_Task to complete_. Set down the full listing that follows, word for word.

####

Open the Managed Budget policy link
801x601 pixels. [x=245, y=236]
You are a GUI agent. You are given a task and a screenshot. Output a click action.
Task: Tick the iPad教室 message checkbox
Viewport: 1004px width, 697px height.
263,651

####

_Solved exercise_.
Open the Managed Budget policy link
801x601 pixels. [x=245, y=236]
You are a GUI agent. You are given a task and a screenshot. Output a click action.
Task: Tick the iPad教室 message checkbox
Viewport: 1004px width, 697px height.
263,651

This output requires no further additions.